**Extrait fourni:**

○ ○ ○

Outre l’élargissement prochain du visa hajj/omra au tourisme, 2019 a vu le lancement du visa électronique, qui sera généralisé à travers le monde dès 2020. A ce jour, l’accès au portail électronique dédié au pèlerinage est réservé aux agences mais l’Arabie, qui veut renforcer le rôle de son secteur privé dans l’économie du pèlerinage dans le cadre de Vision 2030, envisage de l’ouvrir, à terme, aux pèlerins afin qu’ils puissent, par eux-mêmes, examiner et choisir les produits et services dont ils souhaitent profiter durant leur séjour. Si tel sera le cas, pour Kamel S., « notre avenir, celles des agences, est en jeu. Les acteurs du pèlerinage sont condamnés à s'adapter ou à mourir ».

○ ○ ○

**Consigne:**
Rédigez la suite du texte sur l’économie du pèlerinage en reprenant après sa dernière phrase.

**Données enregistrées:**
○ ○ ○

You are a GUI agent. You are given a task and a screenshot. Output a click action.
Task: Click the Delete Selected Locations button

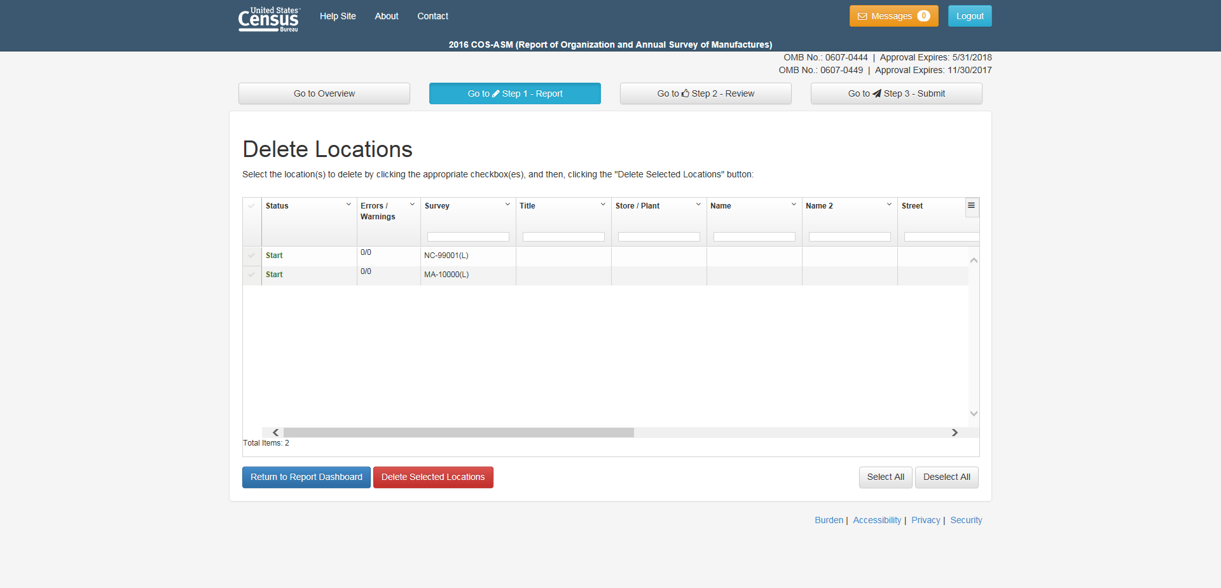pyautogui.click(x=433, y=477)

○ ○ ○

**Production attendue:**
Se lancer dans le tourisme non religieux ? Le problème, c’est que « nous (professionnels du hajj, ndlr) n'avons pas de visibilité sur l’avenir car nous faisons face à beaucoup d’incertitudes. Ce qui est sûr, pour la France, c'est que le hajj sera de plus en plus cher et cela ne voudra pas dire que la qualité sera forcément au rendez-vous. En tous cas, il ne faudra pas s'attendre à ce que les prix baissent », nous dit-il avec une lucidité froide.

Aujourd’hui, il faut compter au minimum 6 000 € pour un forfait hajj classique, sans compter les options hors forfait (assurance voyage, mouton de l’Aïd...) et les dépenses personnels. Le voyage a donc un coût qui, même justifié, est inabordable pour de nombreux musulmans, qui les conduit de plus en plus à se contenter d’une omra, bien plus accessible (1 000 € pour les premiers prix) et sans contrainte de dates.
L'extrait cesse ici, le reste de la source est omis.